What you need to do: Set down the material below word for word, from the line that contains "The width and height of the screenshot is (500, 570)." to the line that contains "click(x=307, y=32)", including both of those lines, and leave the pictures out.

Data:

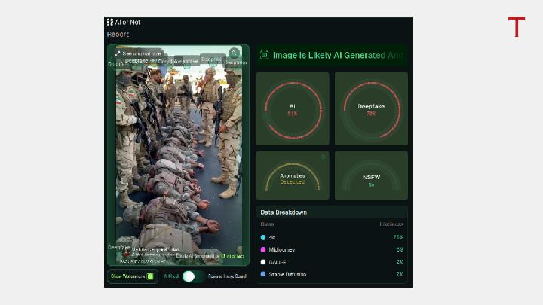Select the AI Check label
The height and width of the screenshot is (305, 543).
[171, 276]
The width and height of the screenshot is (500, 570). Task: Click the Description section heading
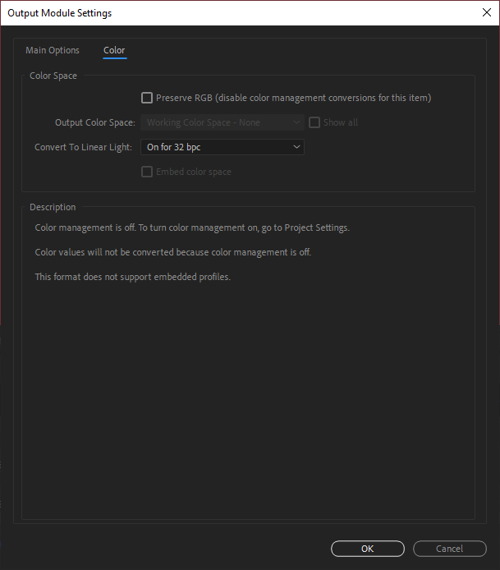[53, 207]
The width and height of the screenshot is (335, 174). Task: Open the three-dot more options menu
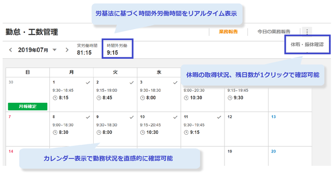click(x=307, y=32)
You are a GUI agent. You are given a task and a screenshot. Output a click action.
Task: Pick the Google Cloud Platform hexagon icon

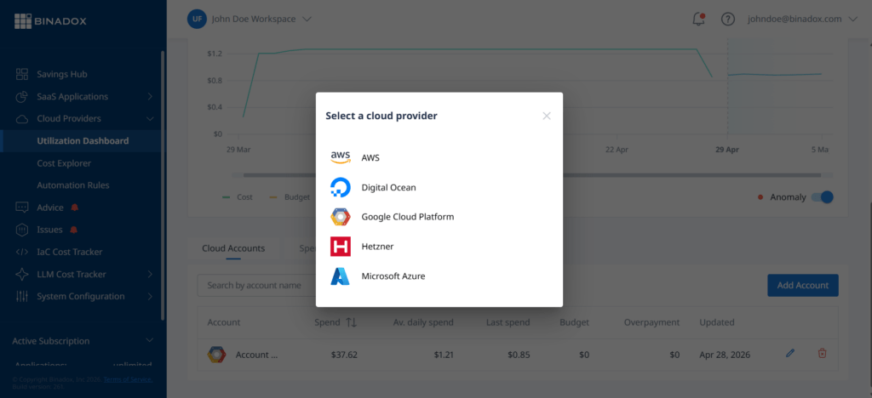(x=341, y=217)
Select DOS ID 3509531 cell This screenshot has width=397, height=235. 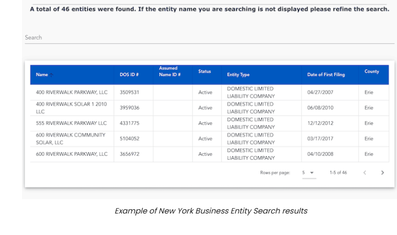tap(129, 93)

Exercise result:
The width and height of the screenshot is (500, 570). Task: Click the Description section heading
[53, 207]
The width and height of the screenshot is (335, 174). Task: Open the three-dot more options menu
click(x=307, y=32)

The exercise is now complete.